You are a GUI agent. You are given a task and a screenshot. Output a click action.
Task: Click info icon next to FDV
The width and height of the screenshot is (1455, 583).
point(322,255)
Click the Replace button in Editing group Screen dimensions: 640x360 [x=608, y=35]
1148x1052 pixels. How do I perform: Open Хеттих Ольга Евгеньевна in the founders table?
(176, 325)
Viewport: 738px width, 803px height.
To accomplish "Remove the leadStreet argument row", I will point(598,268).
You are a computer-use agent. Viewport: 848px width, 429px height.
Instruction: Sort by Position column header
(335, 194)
== == ==
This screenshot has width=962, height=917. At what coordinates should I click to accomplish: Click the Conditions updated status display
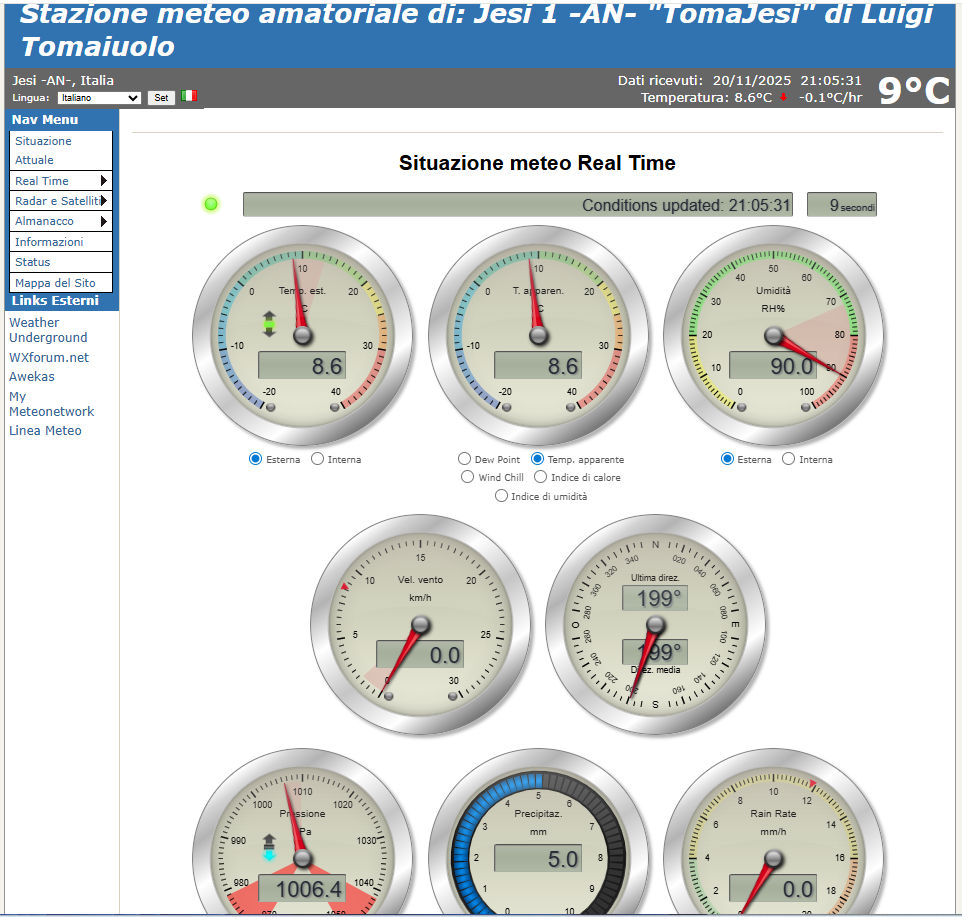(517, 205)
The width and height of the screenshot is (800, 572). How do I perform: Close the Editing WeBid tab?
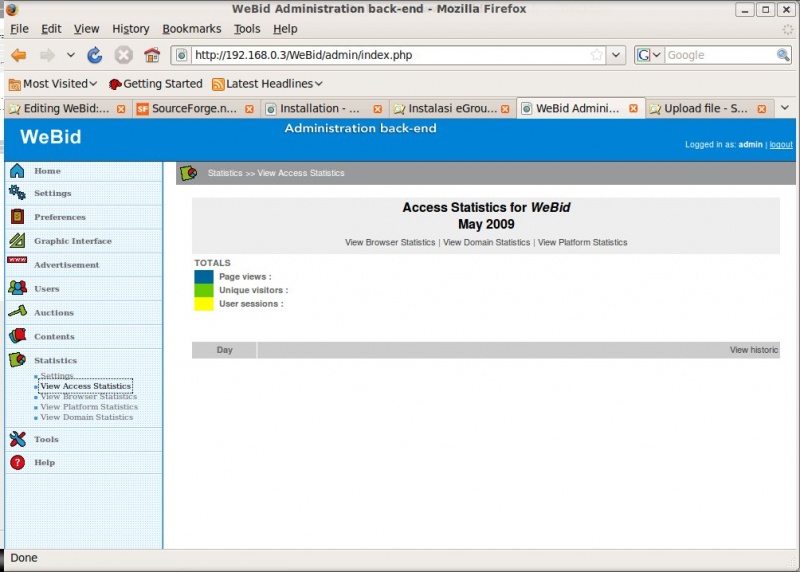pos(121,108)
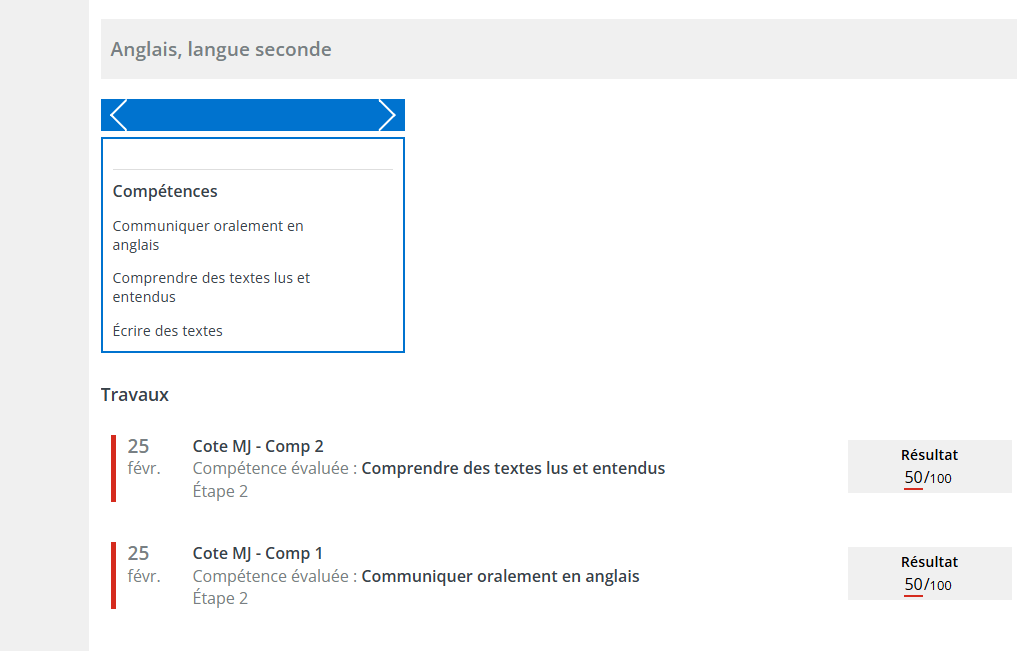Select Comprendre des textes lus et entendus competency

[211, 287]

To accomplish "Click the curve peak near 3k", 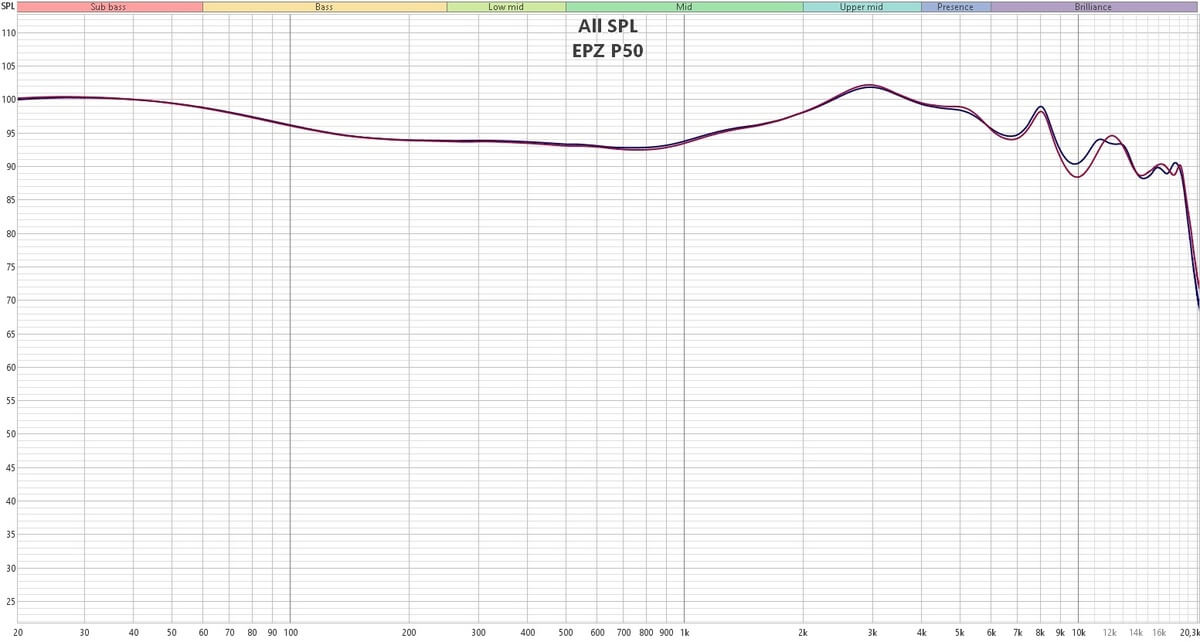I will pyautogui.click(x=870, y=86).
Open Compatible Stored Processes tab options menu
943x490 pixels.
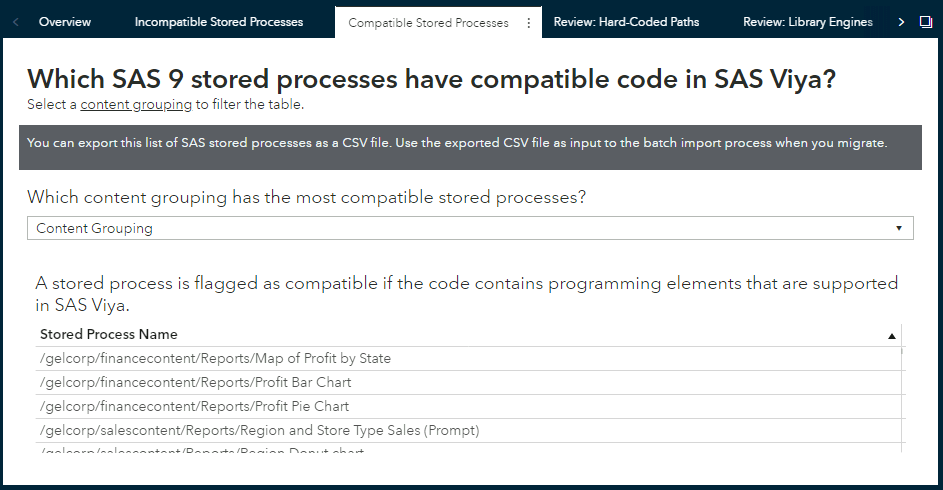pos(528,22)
== == ==
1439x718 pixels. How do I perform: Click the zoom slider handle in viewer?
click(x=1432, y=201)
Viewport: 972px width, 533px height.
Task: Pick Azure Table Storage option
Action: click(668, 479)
== == ==
Please reproduce exactly the lines in the listing above from the one containing "Click the Replace" through the one containing "Viewport: 738px width, 803px height.", both included, and nothing more.

Click the Replace button in Editing group Screen dimensions: 640x360 [x=608, y=35]
1148x1052 pixels. How do I perform: Open Хеттих Ольга Евгеньевна in the founders table?
(176, 325)
Viewport: 738px width, 803px height.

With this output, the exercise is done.